I check in the forum, found I don't have the syntax error in my version, but I can't reload my filters. I try to remove the tables and then re-add the filter but, same problem.

The file /etc/bogonsv6 takes 872313 bytes.
Any idea ?

Version : Mon May 14 17:46:16 EDT 2012</bogonsv6>

jimp

how many lines are in that file?  (wc -l /etc/bogonsv6)

You might need to bump the max table entries under System > Advanced, Firewall/NAT tab.

wallabybob

@jimp:

You might need to bump the max table entries under System > Advanced, Firewall/NAT tab.

And reboot for the change to take effect?

jimp

I thought on 2.1 the way we did it now it didn't need a reboot, but a reboot would ensure it took.

Alternately,

pfctl -FT

And then trigger a filter reload.

markuhde

I had the same issue about a week ago and upon a reboot (with a larger filter table based on old searches), PPPoE was completely dead (I disabled the interface, enabled it as a static IP, disabled it, enabled it as PPPoE to get it to work again). I updated in hopes newer snapshots solved whatever glitch happened, tho newer snapshots have broke PPPoE. Planning to update again this week since traffic shaping on VLANs is fixed. We shall see what happens :D

dominique.fournier

@jimp:

how many lines are in that file?  (wc -l /etc/bogonsv6)

You might need to bump the max table entries under System > Advanced, Firewall/NAT tab.

Hi There is  56466 lines in the file, and the value for the entries is 100000, far away from 56466…

databeestje

Ah, yes, but if you exactly double that number you will go above the 100k entries.

On filter reload the new one is loaded before the old is purged resulting in this behaviour. Up it to 150k and it should work again.

dominique.fournier

OK : I put 200000 and it works. Maybe a bug should be opened to put this new value by default ?
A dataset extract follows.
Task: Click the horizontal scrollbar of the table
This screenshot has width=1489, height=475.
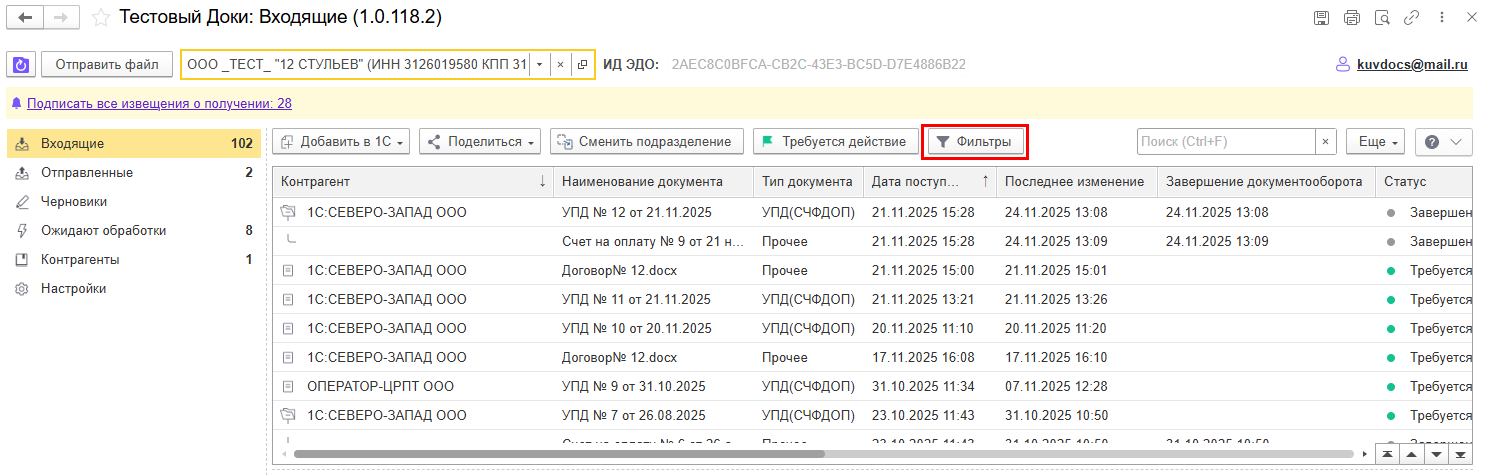Action: [560, 454]
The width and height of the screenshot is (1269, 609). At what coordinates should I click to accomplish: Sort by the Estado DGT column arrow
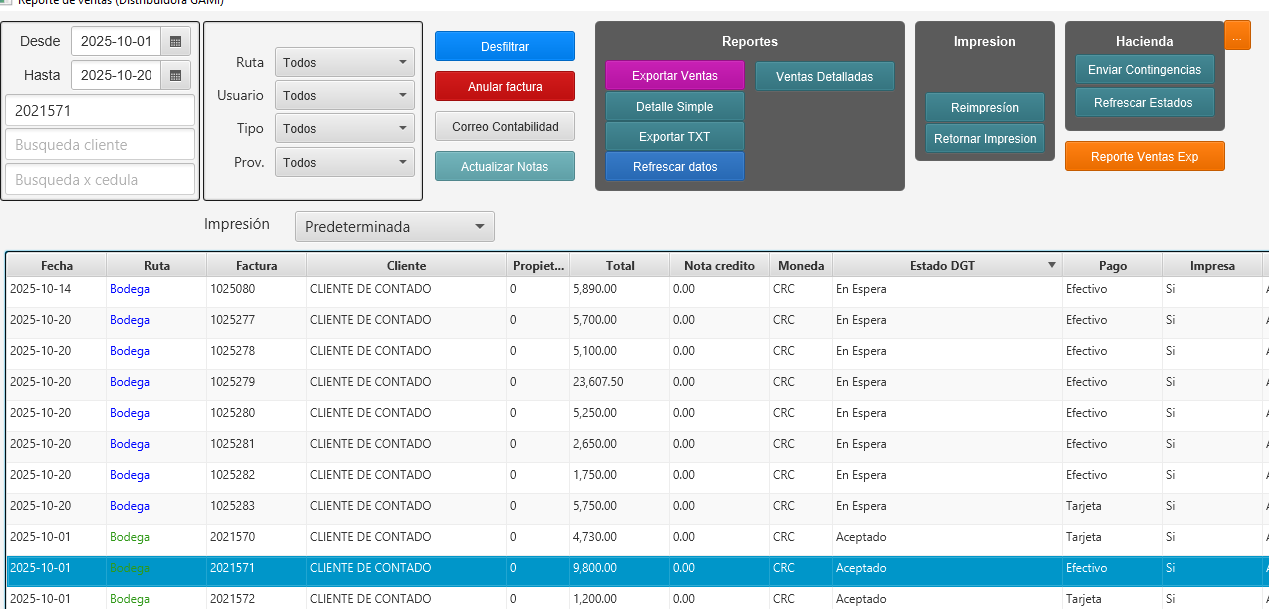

I don't reboot the box, it is not needed.

jimp

The default is 200,000 on the box I'm staring at here. Not sure how it would have defaulted lower unless it was explicitly set there. I don't think we auto-tune that one, but if we do, it would be set to 10% of your RAM (So 200,000 = 200MB)

rcfa

@jimp:

The default is 200,000 on the box I'm staring at here. Not sure how it would have defaulted lower unless it was explicitly set there. I don't think we auto-tune that one, but if we do, it would be set to 10% of your RAM (So 200,000 = 200MB)

Something seems to be done automatically. I never set it (empty field) and the text next to it says:

Firewall Maximum Table Entries
Maximum number of table entries for systems such as aliases, sshlockout, snort, etc, combined.
Note: Leave this blank for the default. On your system the default size is: 100000

Now, my system has 4GB RAM, and a dual-core 64-bit Atom D510 CPU (hyperthreading, too).
So by your recommendation, I should up this to 400000?

While on the subject, can the other defaults on that page be "trusted", or should they also be based on system configuration, and if so, what's the rule of thumb for those values?

jimp

There is no rule of thumb, the defaults are fine for most. If you need more table entries, you can increase it, but most people don't.

dominique.fournier

@jimp:

There is no rule of thumb, the defaults are fine for most. If you need more table entries, you can increase it, but most people don't.

I understand, but I just activate IPv6 and IPv4 bogons. No more.
So I think it is a bug if just after installation, I can't activate bogons at all.

I note the step for the next time. Thanks !

weekleyj

I've got a similar box an Atom D525 with 4 GB RAM, 400000 seems to work well.